Congress fears European privacy standards

The European Union is moving forward with strict new protections for personal data on the Internet, but some on Capitol Hill fear the rules may grind e-commerce to a halt.

4 min read
WASHINGTON--Members of Congress on Thursday sharply criticized European privacy laws, saying they will have global effects and will likely harm U.S. companies seeking to do business online.

Eleven of 15 European Union member states have implemented a Data Protection Directive, passed by the EU in 1995, that promises Europeans wide privacy protections, including requiring Web sites to only collect and use a Web surfer's personal information if that surfer explicitly gives the site permission. But at a House Commerce Trade Subcommittee hearing Thursday, many members and witnesses pointed out that the ramifications of such a directive go far beyond Europe.

The directive "certainly is an effort to impose the EU's will on the U.S.," said House Commerce Committee Chairman Billy Tauzin, R-La. "I am very concerned that U.S. companies, which have been the creators and the leaders of e-commerce, will be forced to deal with such a restrictive concept."

He estimated that the cost of the directive "would be in the multibillions, and all are costs that will be passed onto consumers."

Subcommittee Chairman Cliff Stearns, R-Fla., called on President Bush to take up the matter with the EU quickly before its fifteen member states draft and implement laws based on the directive.

EU on the defensive
Stefano Rodota, Italian privacy commissioner and chairman of the EU Data Protection Working Party, told the subcommittee that Europe is merely trying to protect a fundamental right and a concept that the United States invented: privacy.

The directive "aims at protecting fundamental rights and freedoms," Rodota said, noting that the Charter of Fundamental Rights of the European Union contains one article calling for "respect for private and family life" and another stating that "everyone has the right to the protection of personal data concerning him or her."

Louisiana's Tauzin focused on the cultural differences between the United States and Europe, agreeing that "Europeans are instilled with the belief that privacy is a fundamental right," while "in the U.S., we take a different approach toward privacy (that largely relies) heavily on the private sector to protect consumer privacy."

To Rodota, however, "the European and U.S. systems are not mutually opposed or absolutely irreconcilable." He cited, among other things, a safe harbor that was created for U.S. companies wishing to conduct e-commerce in Europe, an arrangement negotiated by the Clinton administration.

Is the safe harbor mined?
Privacy attorney Jonathan Winer noted that the only companies to join the safe harbor so far have been companies such as Hewlett-Packard and Dun & Bradstreet "who have comparatively limited needs for processing personal information."

"The tiny number of companies signing up for the safe harbor indicates that the vast preponderance of all U.S. companies remain subject to being treated by the EU as having inadequate protection of privacy," Winer said. "If the U.S. is not vigilant, (the European privacy laws) potentially place at risk U.S. competitiveness, U.S. trade and fundamental U.S. values, including protected rights under the First Amendment."

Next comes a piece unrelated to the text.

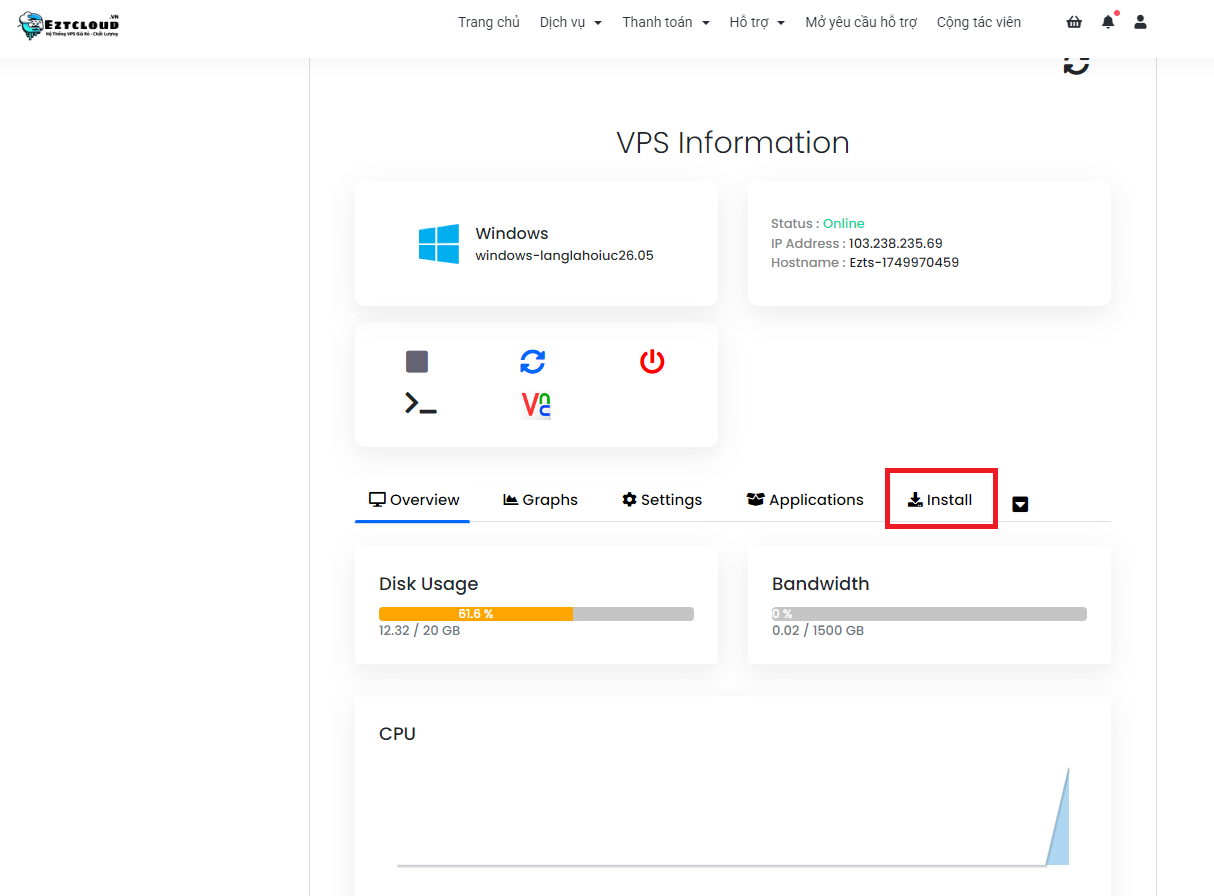This screenshot has width=1214, height=896.
Task: Expand the Dịch vụ dropdown menu
Action: click(x=570, y=22)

Tauzin questioned whether the safe harbor provisions were even legal, calling them "nonsense." Florida's Stearns added, "I am not convinced, nor is Corporate America, that the safe harbor provisions negotiated in the last administration will help mitigate the concern" over the potential cost of the EU directive.

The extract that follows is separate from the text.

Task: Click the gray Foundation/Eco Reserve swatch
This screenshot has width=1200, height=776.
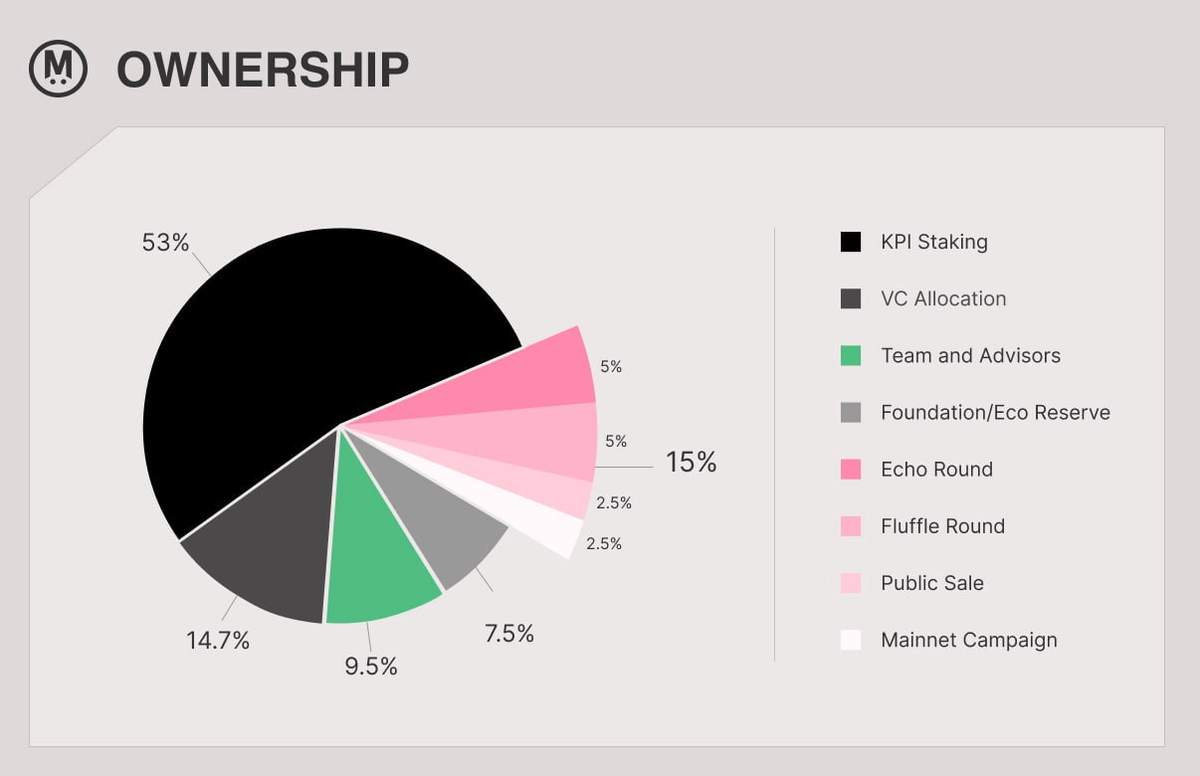Action: coord(851,413)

Ambassador David Aaron, the Commerce Department official who negotiated the safe harbor provision last year, said it has prevented a far worse situation, however.

"The essence of that deal was that we accepted high standards (for privacy) and they accepted self-regulation" by U.S. companies, Aaron said. "Any federal standard should rely to the extent possible on self-regulation."

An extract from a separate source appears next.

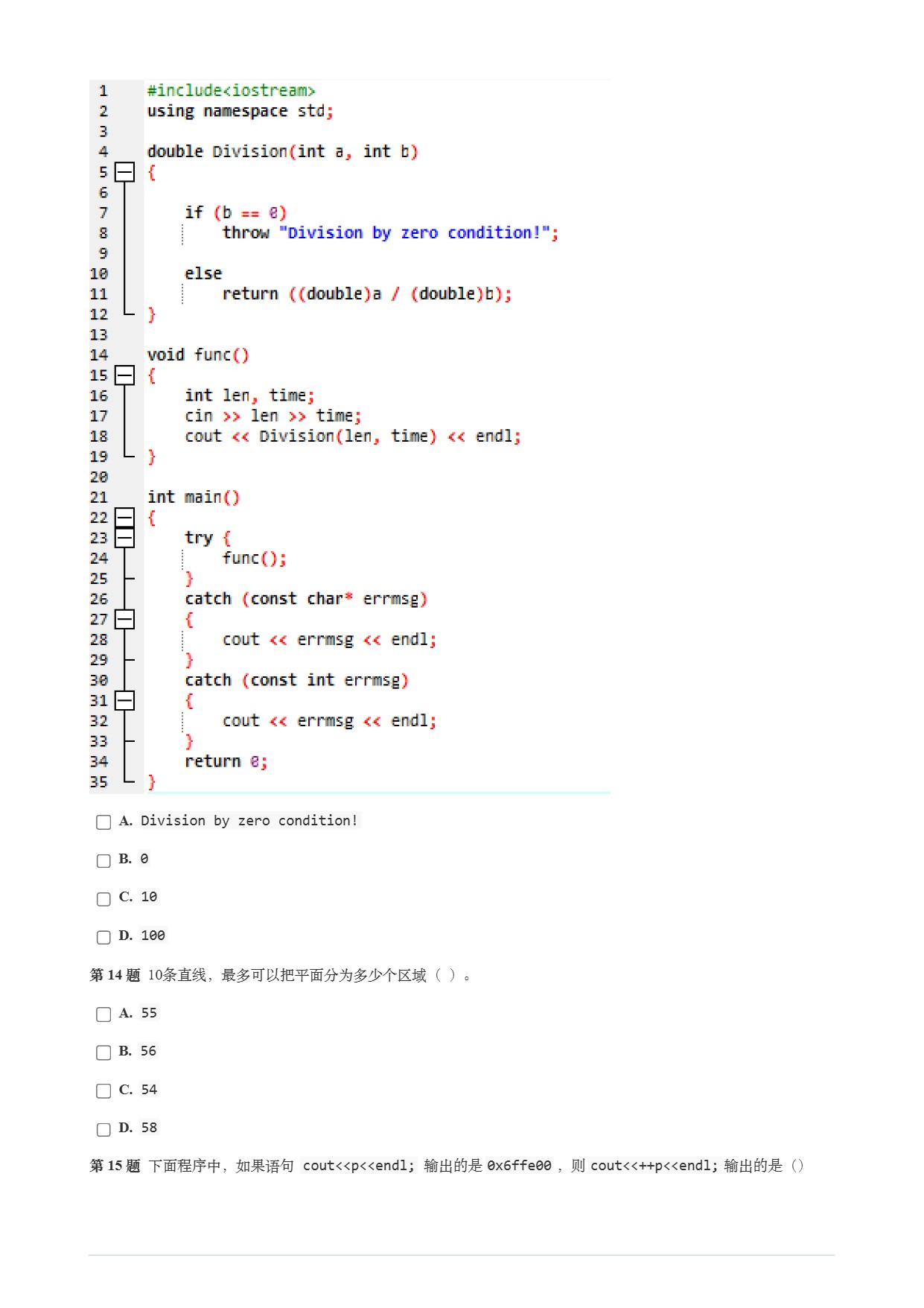Collapse the func() body fold marker at line 15
This screenshot has height=1308, width=924.
pyautogui.click(x=125, y=375)
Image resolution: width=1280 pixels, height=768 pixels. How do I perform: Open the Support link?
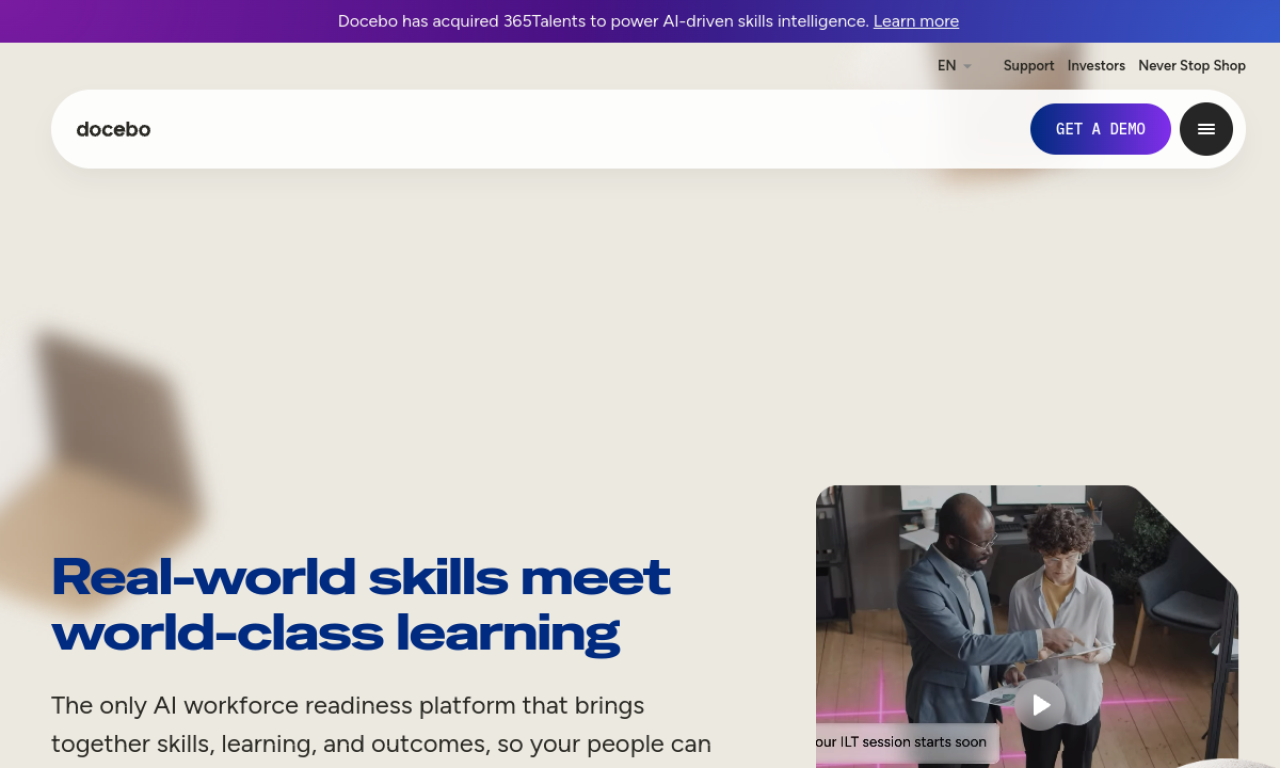1028,66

He also noted the advantage to a company of only having to deal with privacy policies for one united Europe rather than 15 separate countries.

What next?
Tauzin said he fears "the EU privacy directive may act as a de facto privacy standard on the world."

"The EU privacy directive," he said, "could be the imposition of one of the largest free trade barriers ever seen."

The easiest way for the Congress to prevent that, said Fordham University law professor Joel Reidenberg, would be to enact privacy legislation of its own.

"The U.S. is rapidly on the path to becoming the world's leading privacy rogue nation," Reidenberg said. "Congress needs to act to establish a basic set of legal protections for privacy" that balance privacy and the commercial world's need for information.

Members of both parties in the House and Senate have vowed to pass privacy legislation this year, but many obstacles have surfaced that will make such an effort difficult.